■ PROMPT A ■
Report every line in the rows below that contains the string "caption". Case counts.

# New marmoset enclosure



## jonnybrfc (May 10, 2010)

Hi guys been a while since last on, recently recieved a large galvanised cage and so i decided to remove my old extended marmoset enclosure and put this new one up giving them more room and height. their new outdoor enclosure is now 13ftX13ft X 8ft tall giving them loads of room and is attached to the original 12ftX6t shed. Took some of these pictures of itrecently in the sunshine hope you like. also a couple of pictures of the newest babies that brings mytotal to 6 marms now. enjoy let me know what you think.





































and a couple of the inside.














































and a couple of new babies and mum, babies are round 9 weeks




























hope you like.


----------



## samurai (Sep 9, 2009)

Very nice indeed


----------



## jonnybrfc (May 10, 2010)

samurai said:


> Very nice indeed


Thanx


----------



## Disillusioned (Jan 3, 2012)

That looks brilliant! Bet they are enjoying the sun we've had these last couple days. Nice looking marms too


----------



## jorge666 (Apr 6, 2012)

Should keep them interested! Are they sociable toward people? Or do they keep their distance?


----------



## em_40 (Sep 29, 2010)

I love that first baby picture, so cute! 
Very nice looking cage, bet they love it


----------



## PETERAROBERTSON (Jul 2, 2008)

Looking good johnny.
Do you have a plan if harmony gets desrupted.
Your at 6.?
Building a good troop and harmony being ok isnt easy.
If it breaks it does it quick and can end up on one or two being segregatted and even killed
It takes a good bit of experiance to see the signs.
The thing is as you know hybrids are no good.
Even though your intentions were good.
Do yiu have spare housing fir this.
Dont want to put a damper on things but would rather say now.
I would get female implanted.
Let them enjoy the good life.
Would hate you put in deap end with nowhere to turn.
Food for thought mate.
But it all looks brill.
Was worried with increase in size that you thought just keep breeding and alk will be fine.


----------



## Zoo-Man (Apr 12, 2008)

Brilliant enclosure! :2thumb:


----------



## minz (Apr 16, 2013)

Oh my goodness they are just so cute :flrt:


----------



## the wee dude (Jan 14, 2013)

Nice enclosure, and your wee guys look amazing!


----------



## aliburke (Jun 20, 2011)

Hey Jonny, looking great, I really do need to get a trip up, Ill PM you my number, if you give me a wee text then ill have yours and I can give you a shout soon and see if your about some night if that's ok?


----------

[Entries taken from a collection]
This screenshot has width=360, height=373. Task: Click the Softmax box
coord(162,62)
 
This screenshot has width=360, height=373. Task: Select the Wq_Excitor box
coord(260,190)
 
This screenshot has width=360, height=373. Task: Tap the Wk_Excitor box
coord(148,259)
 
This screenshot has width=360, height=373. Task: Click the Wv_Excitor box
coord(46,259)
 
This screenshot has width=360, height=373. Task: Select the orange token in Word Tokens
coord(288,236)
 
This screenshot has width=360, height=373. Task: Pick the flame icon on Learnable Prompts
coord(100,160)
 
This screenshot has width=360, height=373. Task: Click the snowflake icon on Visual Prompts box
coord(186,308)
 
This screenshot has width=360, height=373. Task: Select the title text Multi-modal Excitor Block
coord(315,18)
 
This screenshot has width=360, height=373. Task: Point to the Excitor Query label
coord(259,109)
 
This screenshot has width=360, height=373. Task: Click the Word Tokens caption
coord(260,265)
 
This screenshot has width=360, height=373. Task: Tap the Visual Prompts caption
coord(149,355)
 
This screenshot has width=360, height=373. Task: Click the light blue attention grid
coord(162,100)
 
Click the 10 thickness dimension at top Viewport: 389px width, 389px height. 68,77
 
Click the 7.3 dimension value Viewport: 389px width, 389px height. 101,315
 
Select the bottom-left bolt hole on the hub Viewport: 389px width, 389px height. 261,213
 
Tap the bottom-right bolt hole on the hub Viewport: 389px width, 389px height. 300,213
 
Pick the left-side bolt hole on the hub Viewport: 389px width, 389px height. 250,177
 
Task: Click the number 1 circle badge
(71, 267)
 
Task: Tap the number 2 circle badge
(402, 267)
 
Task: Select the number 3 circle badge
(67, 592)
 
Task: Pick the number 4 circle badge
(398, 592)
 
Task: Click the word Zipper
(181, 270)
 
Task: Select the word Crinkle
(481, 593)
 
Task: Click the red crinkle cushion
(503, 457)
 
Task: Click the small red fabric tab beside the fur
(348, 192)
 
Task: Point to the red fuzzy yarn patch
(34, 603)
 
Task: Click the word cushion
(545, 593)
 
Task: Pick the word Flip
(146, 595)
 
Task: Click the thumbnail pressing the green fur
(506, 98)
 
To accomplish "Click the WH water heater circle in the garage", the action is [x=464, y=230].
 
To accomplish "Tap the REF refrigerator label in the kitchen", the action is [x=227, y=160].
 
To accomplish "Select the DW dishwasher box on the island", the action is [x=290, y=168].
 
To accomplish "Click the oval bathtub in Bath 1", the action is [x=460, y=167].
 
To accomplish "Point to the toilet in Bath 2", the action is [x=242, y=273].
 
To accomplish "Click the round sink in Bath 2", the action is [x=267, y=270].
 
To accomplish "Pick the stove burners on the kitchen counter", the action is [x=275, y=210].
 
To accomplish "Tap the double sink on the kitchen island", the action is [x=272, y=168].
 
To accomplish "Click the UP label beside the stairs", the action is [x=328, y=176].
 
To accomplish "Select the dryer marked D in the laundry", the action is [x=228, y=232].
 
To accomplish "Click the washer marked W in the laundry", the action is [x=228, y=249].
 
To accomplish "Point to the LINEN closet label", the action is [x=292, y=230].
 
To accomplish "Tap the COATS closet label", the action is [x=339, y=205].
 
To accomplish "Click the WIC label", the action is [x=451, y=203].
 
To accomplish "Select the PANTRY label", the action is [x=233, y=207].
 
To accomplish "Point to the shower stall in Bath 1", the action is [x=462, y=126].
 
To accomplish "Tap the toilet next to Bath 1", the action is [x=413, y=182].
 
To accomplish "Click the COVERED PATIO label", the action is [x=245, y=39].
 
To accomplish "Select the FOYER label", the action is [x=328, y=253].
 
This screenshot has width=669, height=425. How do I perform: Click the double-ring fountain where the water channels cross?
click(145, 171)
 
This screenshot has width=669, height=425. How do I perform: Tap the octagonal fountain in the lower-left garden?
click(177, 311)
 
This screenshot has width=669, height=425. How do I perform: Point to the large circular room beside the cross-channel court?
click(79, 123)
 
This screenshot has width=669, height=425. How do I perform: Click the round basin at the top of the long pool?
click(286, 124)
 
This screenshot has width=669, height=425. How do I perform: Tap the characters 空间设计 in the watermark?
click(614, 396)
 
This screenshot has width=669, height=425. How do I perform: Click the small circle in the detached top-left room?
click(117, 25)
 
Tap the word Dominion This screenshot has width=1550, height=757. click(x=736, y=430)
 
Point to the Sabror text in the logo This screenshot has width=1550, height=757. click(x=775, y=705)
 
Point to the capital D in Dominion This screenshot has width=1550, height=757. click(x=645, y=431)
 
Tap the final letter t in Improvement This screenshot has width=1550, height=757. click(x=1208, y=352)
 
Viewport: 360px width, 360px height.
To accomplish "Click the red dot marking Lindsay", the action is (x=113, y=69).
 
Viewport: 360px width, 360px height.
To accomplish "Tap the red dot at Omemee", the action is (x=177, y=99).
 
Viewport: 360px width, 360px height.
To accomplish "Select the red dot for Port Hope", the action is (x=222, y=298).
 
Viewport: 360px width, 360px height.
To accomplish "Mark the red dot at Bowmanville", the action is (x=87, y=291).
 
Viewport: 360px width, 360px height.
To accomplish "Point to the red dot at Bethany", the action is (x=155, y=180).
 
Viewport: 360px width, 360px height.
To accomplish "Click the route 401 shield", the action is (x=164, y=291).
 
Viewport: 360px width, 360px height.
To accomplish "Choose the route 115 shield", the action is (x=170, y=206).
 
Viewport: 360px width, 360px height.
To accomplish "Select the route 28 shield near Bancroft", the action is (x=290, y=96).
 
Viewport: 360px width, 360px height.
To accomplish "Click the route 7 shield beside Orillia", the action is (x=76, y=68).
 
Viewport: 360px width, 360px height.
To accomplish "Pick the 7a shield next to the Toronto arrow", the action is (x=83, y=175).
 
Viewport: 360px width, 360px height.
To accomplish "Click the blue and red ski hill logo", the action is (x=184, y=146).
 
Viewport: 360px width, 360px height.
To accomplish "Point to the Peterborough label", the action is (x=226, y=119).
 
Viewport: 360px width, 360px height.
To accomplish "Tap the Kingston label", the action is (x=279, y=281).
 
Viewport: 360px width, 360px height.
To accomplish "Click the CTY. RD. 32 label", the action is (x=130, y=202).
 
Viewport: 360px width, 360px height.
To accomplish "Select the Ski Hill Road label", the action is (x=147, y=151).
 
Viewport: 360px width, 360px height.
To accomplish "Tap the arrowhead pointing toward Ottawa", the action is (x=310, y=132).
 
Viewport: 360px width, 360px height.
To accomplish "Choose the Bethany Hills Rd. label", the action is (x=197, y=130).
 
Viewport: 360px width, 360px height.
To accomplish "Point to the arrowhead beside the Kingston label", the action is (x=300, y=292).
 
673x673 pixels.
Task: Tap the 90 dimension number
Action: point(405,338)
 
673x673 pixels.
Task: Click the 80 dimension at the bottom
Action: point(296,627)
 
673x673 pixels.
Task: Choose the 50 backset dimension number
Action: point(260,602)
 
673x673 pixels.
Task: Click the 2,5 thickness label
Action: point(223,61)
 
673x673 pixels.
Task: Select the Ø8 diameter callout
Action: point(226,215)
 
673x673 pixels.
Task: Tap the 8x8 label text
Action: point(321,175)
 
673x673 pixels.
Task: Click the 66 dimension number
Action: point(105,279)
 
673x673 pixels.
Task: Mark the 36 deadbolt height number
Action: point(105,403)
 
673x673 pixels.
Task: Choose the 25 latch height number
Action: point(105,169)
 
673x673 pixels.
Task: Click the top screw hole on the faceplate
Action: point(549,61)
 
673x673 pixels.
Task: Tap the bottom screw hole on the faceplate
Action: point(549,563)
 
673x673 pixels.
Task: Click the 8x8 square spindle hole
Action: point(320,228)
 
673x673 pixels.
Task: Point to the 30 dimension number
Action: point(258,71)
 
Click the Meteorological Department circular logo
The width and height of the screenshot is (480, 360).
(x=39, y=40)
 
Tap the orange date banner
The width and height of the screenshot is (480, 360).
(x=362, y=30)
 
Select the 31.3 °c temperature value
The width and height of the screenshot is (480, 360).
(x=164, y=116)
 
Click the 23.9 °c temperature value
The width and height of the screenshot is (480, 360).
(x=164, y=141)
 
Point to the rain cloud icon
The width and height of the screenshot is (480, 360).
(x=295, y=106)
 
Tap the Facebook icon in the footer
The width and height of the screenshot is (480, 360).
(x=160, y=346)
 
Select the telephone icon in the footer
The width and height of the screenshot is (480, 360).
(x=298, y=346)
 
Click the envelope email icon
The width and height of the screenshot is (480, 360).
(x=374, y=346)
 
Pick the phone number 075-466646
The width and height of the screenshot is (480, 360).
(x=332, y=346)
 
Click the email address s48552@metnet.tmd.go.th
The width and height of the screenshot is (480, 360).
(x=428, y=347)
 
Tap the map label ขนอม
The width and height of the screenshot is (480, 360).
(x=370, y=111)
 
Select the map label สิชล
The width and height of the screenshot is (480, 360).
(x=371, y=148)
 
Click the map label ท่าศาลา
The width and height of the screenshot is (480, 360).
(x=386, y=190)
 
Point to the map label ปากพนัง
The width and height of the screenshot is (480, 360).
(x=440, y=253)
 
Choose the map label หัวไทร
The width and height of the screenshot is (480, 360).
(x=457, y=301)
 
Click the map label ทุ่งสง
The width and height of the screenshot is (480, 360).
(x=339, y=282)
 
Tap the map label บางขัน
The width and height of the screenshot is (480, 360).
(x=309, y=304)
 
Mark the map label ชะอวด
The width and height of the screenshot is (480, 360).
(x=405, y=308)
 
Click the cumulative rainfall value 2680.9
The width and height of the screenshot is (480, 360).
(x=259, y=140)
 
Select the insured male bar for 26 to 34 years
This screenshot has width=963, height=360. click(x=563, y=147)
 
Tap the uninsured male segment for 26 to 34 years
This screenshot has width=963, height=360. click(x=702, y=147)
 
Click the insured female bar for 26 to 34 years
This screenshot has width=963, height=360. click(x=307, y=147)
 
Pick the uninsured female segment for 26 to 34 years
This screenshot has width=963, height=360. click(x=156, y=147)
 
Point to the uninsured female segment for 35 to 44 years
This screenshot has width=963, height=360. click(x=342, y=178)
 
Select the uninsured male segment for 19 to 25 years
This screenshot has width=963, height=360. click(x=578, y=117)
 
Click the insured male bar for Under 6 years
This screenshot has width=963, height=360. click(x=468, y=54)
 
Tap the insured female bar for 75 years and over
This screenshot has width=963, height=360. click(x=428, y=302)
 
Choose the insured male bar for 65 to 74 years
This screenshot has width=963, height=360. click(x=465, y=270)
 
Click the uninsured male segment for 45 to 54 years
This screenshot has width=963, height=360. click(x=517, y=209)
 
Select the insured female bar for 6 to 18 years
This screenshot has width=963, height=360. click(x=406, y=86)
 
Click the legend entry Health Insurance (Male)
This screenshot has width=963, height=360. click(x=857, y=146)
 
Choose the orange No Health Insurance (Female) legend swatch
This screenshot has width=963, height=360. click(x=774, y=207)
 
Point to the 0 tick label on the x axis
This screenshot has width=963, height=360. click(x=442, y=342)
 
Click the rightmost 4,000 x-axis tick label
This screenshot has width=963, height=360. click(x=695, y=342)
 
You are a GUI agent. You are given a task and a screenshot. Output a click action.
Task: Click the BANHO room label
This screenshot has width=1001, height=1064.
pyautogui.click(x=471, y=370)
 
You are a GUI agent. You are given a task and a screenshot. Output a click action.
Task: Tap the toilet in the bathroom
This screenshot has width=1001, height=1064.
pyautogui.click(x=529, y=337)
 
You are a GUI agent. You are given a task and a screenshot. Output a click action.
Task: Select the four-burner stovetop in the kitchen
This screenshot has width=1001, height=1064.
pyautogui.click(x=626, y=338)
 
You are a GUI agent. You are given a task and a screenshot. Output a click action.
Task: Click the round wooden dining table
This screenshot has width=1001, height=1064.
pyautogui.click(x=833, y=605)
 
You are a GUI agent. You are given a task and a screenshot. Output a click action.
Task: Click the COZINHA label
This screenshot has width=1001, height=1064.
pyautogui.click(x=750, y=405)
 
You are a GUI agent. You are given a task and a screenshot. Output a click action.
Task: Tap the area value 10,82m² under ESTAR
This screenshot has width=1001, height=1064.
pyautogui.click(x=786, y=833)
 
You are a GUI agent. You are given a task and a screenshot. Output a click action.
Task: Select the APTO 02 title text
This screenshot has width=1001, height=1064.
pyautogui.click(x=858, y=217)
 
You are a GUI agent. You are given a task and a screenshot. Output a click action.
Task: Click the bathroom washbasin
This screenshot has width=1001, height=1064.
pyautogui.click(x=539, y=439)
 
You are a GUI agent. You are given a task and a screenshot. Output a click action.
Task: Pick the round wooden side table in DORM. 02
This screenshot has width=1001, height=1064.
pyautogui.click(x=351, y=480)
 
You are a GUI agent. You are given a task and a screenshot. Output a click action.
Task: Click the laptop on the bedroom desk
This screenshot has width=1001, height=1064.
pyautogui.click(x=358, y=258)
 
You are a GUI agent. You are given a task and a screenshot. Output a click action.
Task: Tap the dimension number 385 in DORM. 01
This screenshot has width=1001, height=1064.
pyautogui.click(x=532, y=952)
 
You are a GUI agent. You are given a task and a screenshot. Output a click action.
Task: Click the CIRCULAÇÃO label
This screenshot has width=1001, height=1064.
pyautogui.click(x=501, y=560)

■ PROMPT B ■
Based on the marmoset enclosure thread above, say whether each statement agrees with it, and quote the deciding words: (i) The new outdoor enclosure is 8 feet tall. (ii) The new babies are about 12 weeks old. (iii) PETERAROBERTSON suggests having the female implanted.

■ TASK RESPONSE A ■
This screenshot has width=360, height=373. Task: Click the Word Tokens caption
This screenshot has width=360, height=373. Task: Tap the Visual Prompts caption

■ TASK RESPONSE B ■
(i) Yes: "13ftX13ft X 8ft tall"
(ii) No: "babies are round 9 weeks"
(iii) Yes: "I would get female implanted."